Anhand des Röntgenbildes wird der Winkel der einzelnen Krümmungen nach Cobb bestimmt sowie die Verdrehung (Torsion, Rotation) der Wirbel, entweder nach der einfacheren Methode nach Nash und Moe oder der genaueren Methode nach Raimondi.15 16 An den Beckenkämmen wird der Risser Grad festgestellt.

Prognostisch wichtige Daten sind außerdem das Alter des Patienten, bei Mädchen der Zeitpunkt der ersten Regelblutung und die Reifezeichen (Entwicklung der Brüste, Achsel- und Schambehaarung).

Röntgenuntersuchungen der Wirbelsäule sollten aus Gründen des Strahlenschutzes nicht häufiger als einmal pro Jahr stattfinden. Da sich Skoliosen speziell in der Pubertät häufig innerhalb weniger Monate drastisch verschlechtern, sollten bei den dazwischen liegenden Kontrolluntersuchungen strahlungsfreie Untersuchungsmethoden zur Anwendung kommen. Eine preiswerte Messmethode, die aussagekräftige und in Zahlen vergleichbare Daten liefert, ist die Skoliometermessung nach Bunnell.

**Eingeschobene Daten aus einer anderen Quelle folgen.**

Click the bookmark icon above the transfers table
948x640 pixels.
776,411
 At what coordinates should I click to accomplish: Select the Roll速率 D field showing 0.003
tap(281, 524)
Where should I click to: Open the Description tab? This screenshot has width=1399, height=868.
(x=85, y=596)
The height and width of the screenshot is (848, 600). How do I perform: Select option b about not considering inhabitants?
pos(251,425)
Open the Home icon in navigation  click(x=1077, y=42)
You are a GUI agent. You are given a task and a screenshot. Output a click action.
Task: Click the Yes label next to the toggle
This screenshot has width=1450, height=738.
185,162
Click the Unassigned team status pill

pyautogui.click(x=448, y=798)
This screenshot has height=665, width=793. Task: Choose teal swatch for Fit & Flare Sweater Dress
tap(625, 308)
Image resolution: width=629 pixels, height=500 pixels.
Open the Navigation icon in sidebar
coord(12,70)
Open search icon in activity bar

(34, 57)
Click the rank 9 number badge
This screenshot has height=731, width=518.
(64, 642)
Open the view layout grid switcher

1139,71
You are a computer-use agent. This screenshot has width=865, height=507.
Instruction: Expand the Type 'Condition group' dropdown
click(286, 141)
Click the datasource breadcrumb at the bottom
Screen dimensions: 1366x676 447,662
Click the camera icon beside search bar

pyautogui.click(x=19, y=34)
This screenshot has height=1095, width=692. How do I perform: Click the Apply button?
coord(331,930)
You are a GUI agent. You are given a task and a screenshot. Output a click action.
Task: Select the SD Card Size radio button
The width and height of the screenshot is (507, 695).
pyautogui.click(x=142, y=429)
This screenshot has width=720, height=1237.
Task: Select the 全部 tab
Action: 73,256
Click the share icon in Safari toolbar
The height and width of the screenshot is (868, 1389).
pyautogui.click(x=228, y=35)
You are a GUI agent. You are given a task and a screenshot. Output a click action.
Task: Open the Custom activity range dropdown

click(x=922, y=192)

In Skoliosezentren kommt häufig auch die computergestützte dreidimensionale lichtoptische Vermessung (Videoraster-stereographie) des Rückenprofils zum Einsatz. Der bloßen Sichtkontrolle durch einen Arzt ist auch eine Verlaufsdokumentation mittels Fotos vorzuziehen. Des Weiteren können zur Einsparung der Strahlendosis sogenannte „low dose”-Aufnahmen mit verkürzter Belichtungszeit durchgeführt werden, die nur zum Ausmessen des Krümmungswinkels geeignet sind.

Bei schweren Skoliosen ist auch die Feststellung des Körpergewichtes und der Vitalkapazität (Atemparameter) von Bedeutung. Ein überproportionaler Verlust an Körpergröße kann insbesondere bei ausgewachsenen Patienten Hinweis auf eine Progredienz sein. Beim Verdacht auf andere (nicht idiopathische) Ursachen der Skoliose sollte frühzeitig eine Magnet-Resonanz-Tomographie (MRT) der gesamten Wirbelsäule angefertigt werden.